Look through the data below and extract, unchanged, the lines from the one that contains "Task: Click the Sand Grey label text" to the one that contains "Given: Open the", both included.

**Pixel coordinate grounding data:**

════

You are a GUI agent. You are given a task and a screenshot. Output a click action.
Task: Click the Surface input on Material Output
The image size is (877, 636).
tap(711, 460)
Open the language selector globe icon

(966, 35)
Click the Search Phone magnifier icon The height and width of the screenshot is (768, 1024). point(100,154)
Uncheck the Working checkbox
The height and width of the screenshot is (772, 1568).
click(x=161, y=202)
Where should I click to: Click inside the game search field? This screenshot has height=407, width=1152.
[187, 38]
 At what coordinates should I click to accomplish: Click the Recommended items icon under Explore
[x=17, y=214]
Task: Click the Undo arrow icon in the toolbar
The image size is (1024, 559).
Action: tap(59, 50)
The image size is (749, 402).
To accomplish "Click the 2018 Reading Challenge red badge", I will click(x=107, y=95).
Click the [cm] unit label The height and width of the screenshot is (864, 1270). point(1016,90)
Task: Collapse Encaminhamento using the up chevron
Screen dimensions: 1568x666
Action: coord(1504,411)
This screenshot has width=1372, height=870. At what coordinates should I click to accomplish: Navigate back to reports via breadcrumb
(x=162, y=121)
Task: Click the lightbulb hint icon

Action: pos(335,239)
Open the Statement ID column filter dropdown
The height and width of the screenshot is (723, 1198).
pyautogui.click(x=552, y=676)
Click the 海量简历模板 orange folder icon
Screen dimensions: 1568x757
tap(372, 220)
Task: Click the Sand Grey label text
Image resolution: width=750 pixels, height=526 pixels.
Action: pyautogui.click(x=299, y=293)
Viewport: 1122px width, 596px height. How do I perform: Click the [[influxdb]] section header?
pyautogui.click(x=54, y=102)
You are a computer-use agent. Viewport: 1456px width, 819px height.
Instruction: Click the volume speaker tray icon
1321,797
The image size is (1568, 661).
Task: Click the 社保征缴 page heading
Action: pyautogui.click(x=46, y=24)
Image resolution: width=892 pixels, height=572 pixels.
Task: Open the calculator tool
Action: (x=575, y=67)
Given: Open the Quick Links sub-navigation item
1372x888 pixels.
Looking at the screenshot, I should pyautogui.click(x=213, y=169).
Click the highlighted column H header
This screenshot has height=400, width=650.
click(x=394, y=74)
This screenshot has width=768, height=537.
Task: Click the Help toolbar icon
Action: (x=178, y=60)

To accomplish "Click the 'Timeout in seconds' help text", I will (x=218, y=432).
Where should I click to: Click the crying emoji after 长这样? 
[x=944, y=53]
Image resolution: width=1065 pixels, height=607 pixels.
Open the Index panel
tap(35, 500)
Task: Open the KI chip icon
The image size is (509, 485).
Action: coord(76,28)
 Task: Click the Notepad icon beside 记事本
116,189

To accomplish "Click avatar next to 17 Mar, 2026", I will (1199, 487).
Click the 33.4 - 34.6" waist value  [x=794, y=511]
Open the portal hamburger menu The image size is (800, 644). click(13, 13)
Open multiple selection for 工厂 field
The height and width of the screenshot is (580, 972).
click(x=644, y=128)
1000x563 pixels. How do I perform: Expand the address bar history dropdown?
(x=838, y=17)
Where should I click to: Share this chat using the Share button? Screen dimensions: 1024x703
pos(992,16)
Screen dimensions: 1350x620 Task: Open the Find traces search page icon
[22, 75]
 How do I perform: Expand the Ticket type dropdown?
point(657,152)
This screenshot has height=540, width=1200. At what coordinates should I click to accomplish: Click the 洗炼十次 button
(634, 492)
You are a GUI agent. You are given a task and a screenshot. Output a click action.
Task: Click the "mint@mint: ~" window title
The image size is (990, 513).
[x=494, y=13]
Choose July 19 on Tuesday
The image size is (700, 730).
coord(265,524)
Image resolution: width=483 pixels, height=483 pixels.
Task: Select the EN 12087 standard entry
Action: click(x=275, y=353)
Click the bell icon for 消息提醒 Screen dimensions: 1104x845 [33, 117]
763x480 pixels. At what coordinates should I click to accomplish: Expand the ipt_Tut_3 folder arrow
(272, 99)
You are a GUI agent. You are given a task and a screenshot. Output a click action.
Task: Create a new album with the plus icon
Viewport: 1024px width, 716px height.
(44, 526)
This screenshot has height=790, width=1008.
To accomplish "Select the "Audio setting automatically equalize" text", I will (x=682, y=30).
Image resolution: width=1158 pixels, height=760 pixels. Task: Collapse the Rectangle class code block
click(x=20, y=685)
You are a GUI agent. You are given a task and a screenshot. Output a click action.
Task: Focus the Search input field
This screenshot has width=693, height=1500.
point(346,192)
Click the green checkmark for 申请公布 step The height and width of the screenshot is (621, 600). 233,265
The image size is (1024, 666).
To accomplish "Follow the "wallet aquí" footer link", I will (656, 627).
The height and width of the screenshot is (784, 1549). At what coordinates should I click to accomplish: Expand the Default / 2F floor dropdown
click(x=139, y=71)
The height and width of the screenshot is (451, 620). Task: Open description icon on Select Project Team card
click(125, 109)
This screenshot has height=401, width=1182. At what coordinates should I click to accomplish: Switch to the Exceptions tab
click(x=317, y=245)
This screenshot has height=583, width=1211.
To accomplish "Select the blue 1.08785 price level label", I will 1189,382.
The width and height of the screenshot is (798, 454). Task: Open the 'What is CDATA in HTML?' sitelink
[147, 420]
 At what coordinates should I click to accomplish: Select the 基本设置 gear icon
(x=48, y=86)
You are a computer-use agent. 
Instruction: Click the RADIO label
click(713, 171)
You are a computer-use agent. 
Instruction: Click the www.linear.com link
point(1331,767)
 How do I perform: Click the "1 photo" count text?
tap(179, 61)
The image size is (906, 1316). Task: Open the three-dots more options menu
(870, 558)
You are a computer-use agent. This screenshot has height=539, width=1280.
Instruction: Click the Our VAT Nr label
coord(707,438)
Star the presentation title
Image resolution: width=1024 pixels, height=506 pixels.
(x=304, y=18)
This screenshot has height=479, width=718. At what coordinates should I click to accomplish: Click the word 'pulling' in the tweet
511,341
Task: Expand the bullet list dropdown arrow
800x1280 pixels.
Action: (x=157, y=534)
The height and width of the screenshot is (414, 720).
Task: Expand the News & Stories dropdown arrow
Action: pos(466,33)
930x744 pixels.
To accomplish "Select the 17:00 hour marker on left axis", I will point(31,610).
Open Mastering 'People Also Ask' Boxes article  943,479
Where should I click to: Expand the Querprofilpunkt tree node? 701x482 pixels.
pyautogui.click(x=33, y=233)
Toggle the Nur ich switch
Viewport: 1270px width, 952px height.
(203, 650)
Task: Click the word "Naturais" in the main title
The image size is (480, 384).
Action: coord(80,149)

════

**PROBLEM SOLUTION:**
Task: Click the Sand Grey label text
Image resolution: width=750 pixels, height=526 pixels.
Action: pyautogui.click(x=299, y=293)
Viewport: 1122px width, 596px height. How do I perform: Click the [[influxdb]] section header?
pyautogui.click(x=54, y=102)
You are a computer-use agent. Viewport: 1456px width, 819px height.
Instruction: Click the volume speaker tray icon
1321,797
The image size is (1568, 661).
Task: Click the 社保征缴 page heading
Action: pyautogui.click(x=46, y=24)
Image resolution: width=892 pixels, height=572 pixels.
Task: Open the calculator tool
Action: (x=575, y=67)
Given: Open the Quick Links sub-navigation item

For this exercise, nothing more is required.